(Stored data)
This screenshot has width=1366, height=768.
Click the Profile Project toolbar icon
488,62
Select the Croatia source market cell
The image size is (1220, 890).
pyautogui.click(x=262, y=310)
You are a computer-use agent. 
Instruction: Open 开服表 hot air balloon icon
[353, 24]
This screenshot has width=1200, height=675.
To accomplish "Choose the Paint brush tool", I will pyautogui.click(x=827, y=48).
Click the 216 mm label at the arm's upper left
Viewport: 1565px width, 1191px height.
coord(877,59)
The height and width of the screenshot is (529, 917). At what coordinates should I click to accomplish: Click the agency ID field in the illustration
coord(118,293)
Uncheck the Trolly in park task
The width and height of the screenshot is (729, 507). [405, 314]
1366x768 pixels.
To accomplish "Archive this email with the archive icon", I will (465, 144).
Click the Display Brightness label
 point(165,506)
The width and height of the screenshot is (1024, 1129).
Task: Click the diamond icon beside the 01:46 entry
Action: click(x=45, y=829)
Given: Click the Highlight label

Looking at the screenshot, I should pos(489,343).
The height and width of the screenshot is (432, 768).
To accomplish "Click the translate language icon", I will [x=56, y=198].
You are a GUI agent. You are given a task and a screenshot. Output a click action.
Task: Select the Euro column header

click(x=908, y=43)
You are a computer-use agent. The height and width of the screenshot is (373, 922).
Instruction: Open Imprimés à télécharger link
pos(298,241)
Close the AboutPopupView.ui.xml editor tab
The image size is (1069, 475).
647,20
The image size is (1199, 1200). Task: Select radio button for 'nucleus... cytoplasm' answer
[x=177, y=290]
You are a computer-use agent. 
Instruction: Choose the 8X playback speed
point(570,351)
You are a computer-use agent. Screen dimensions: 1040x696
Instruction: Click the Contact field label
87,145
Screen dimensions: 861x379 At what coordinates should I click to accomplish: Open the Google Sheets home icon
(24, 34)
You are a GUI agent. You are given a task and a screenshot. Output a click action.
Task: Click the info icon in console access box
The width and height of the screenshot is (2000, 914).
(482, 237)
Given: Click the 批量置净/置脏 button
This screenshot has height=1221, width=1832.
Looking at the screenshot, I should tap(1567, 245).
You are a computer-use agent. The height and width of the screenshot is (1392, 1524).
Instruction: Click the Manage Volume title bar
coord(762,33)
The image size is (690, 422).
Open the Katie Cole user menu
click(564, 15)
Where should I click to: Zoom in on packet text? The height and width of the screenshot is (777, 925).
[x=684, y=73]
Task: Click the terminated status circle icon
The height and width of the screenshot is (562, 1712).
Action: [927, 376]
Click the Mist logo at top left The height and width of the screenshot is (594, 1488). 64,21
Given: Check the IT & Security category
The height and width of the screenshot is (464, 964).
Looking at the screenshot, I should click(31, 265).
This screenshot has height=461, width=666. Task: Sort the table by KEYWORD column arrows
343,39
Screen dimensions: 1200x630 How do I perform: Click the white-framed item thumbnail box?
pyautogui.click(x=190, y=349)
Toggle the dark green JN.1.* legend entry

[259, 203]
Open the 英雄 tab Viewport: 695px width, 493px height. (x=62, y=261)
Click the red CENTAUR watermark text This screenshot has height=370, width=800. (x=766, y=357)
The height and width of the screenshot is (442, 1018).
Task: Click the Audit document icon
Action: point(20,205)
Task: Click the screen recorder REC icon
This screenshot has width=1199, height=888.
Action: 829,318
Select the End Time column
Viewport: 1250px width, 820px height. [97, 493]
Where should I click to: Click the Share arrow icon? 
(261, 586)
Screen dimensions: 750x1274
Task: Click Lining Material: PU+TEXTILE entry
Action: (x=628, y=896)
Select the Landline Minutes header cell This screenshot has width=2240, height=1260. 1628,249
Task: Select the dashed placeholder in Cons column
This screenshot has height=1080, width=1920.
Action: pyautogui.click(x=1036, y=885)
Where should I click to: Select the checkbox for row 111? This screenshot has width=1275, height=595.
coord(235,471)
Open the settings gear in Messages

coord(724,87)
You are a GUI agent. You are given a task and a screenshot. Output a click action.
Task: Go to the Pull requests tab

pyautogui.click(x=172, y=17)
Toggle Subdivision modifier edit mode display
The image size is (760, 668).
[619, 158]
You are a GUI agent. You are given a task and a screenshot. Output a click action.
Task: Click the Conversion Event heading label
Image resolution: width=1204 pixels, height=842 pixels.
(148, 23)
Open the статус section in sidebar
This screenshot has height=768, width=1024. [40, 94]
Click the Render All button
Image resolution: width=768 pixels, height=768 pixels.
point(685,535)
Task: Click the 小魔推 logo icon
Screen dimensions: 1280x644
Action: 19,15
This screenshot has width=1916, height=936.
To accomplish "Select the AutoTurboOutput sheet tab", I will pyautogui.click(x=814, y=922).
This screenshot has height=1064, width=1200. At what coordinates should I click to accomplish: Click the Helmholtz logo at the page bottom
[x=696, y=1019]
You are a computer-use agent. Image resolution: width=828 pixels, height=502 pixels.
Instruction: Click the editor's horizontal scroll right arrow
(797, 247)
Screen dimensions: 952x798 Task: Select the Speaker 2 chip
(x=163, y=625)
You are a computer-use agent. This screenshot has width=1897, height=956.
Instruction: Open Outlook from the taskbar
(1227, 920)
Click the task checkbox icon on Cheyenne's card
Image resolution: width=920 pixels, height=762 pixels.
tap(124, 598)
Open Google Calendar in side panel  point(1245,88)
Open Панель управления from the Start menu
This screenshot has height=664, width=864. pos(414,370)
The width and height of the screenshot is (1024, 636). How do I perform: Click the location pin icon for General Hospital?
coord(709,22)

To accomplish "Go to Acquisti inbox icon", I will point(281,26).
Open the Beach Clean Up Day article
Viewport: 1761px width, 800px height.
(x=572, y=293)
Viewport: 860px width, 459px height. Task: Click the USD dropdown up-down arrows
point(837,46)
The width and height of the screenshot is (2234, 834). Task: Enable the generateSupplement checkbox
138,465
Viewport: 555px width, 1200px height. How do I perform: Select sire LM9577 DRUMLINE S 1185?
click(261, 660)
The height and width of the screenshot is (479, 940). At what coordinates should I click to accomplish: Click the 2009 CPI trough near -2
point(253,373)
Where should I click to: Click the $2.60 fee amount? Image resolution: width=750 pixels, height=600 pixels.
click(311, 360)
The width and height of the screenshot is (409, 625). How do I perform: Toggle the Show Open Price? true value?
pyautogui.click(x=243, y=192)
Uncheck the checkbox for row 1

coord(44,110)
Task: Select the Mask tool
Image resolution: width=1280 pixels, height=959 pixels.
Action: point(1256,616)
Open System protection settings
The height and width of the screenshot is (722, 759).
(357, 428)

Assignment:
All that is wanted is a faithful reproduction of the line above with "Instruction: Choose the 8X playback speed", the line with "Task: Click the terminated status circle icon", and every line in between.

Exercise response:
Instruction: Choose the 8X playback speed
point(570,351)
You are a computer-use agent. Screen dimensions: 1040x696
Instruction: Click the Contact field label
87,145
Screen dimensions: 861x379 At what coordinates should I click to accomplish: Open the Google Sheets home icon
(24, 34)
You are a GUI agent. You are given a task and a screenshot. Output a click action.
Task: Click the info icon in console access box
The width and height of the screenshot is (2000, 914).
(482, 237)
Given: Click the 批量置净/置脏 button
This screenshot has height=1221, width=1832.
Looking at the screenshot, I should tap(1567, 245).
You are a computer-use agent. The height and width of the screenshot is (1392, 1524).
Instruction: Click the Manage Volume title bar
coord(762,33)
The image size is (690, 422).
Open the Katie Cole user menu
click(564, 15)
Where should I click to: Zoom in on packet text? The height and width of the screenshot is (777, 925).
[x=684, y=73]
Task: Click the terminated status circle icon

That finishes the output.